**Objective**.
Transcribe the entries below line for line, changing nothing.

━━━ Dataset rows ━━━

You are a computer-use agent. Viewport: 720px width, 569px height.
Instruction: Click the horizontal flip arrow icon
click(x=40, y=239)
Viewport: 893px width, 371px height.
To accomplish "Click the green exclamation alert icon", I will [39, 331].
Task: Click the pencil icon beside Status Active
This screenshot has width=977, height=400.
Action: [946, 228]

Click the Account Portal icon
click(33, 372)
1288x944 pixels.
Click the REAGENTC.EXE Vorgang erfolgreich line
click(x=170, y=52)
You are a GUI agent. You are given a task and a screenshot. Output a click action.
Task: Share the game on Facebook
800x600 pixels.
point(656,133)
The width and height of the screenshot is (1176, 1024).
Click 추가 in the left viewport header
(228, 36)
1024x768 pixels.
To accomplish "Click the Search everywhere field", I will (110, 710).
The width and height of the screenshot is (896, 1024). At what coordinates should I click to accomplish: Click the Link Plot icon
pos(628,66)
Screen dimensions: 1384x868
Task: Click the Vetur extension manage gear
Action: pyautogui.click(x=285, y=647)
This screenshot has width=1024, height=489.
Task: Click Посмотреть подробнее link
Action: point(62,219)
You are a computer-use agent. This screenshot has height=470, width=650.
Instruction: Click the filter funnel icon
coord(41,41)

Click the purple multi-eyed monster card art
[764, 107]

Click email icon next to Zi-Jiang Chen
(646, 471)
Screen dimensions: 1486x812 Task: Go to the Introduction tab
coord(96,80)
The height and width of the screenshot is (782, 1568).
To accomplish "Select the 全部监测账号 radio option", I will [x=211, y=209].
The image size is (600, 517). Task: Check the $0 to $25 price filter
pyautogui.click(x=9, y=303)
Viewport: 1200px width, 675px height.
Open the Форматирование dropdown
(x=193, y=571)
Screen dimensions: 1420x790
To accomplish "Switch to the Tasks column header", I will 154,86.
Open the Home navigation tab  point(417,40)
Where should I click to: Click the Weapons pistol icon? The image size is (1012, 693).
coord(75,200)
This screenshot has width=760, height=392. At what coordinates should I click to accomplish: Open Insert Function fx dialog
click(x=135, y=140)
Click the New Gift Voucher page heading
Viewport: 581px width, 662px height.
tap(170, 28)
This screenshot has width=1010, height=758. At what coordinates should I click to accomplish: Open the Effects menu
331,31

━━━

**Written solution**.
You are a computer-use agent. Viewport: 720px width, 569px height.
Instruction: Click the horizontal flip arrow icon
click(x=40, y=239)
Viewport: 893px width, 371px height.
To accomplish "Click the green exclamation alert icon", I will [39, 331].
Task: Click the pencil icon beside Status Active
This screenshot has width=977, height=400.
Action: [946, 228]

Click the Account Portal icon
click(33, 372)
1288x944 pixels.
Click the REAGENTC.EXE Vorgang erfolgreich line
click(x=170, y=52)
You are a GUI agent. You are given a task and a screenshot. Output a click action.
Task: Share the game on Facebook
800x600 pixels.
point(656,133)
The width and height of the screenshot is (1176, 1024).
Click 추가 in the left viewport header
(228, 36)
1024x768 pixels.
To accomplish "Click the Search everywhere field", I will (110, 710).
The width and height of the screenshot is (896, 1024). At what coordinates should I click to accomplish: Click the Link Plot icon
pos(628,66)
Screen dimensions: 1384x868
Task: Click the Vetur extension manage gear
Action: pyautogui.click(x=285, y=647)
This screenshot has width=1024, height=489.
Task: Click Посмотреть подробнее link
Action: point(62,219)
You are a computer-use agent. This screenshot has height=470, width=650.
Instruction: Click the filter funnel icon
coord(41,41)

Click the purple multi-eyed monster card art
[764, 107]

Click email icon next to Zi-Jiang Chen
(646, 471)
Screen dimensions: 1486x812 Task: Go to the Introduction tab
coord(96,80)
The height and width of the screenshot is (782, 1568).
To accomplish "Select the 全部监测账号 radio option", I will [x=211, y=209].
The image size is (600, 517). Task: Check the $0 to $25 price filter
pyautogui.click(x=9, y=303)
Viewport: 1200px width, 675px height.
Open the Форматирование dropdown
(x=193, y=571)
Screen dimensions: 1420x790
To accomplish "Switch to the Tasks column header", I will 154,86.
Open the Home navigation tab  point(417,40)
Where should I click to: Click the Weapons pistol icon? The image size is (1012, 693).
coord(75,200)
This screenshot has width=760, height=392. At what coordinates should I click to accomplish: Open Insert Function fx dialog
click(x=135, y=140)
Click the New Gift Voucher page heading
Viewport: 581px width, 662px height.
tap(170, 28)
This screenshot has width=1010, height=758. At what coordinates should I click to accomplish: Open the Effects menu
331,31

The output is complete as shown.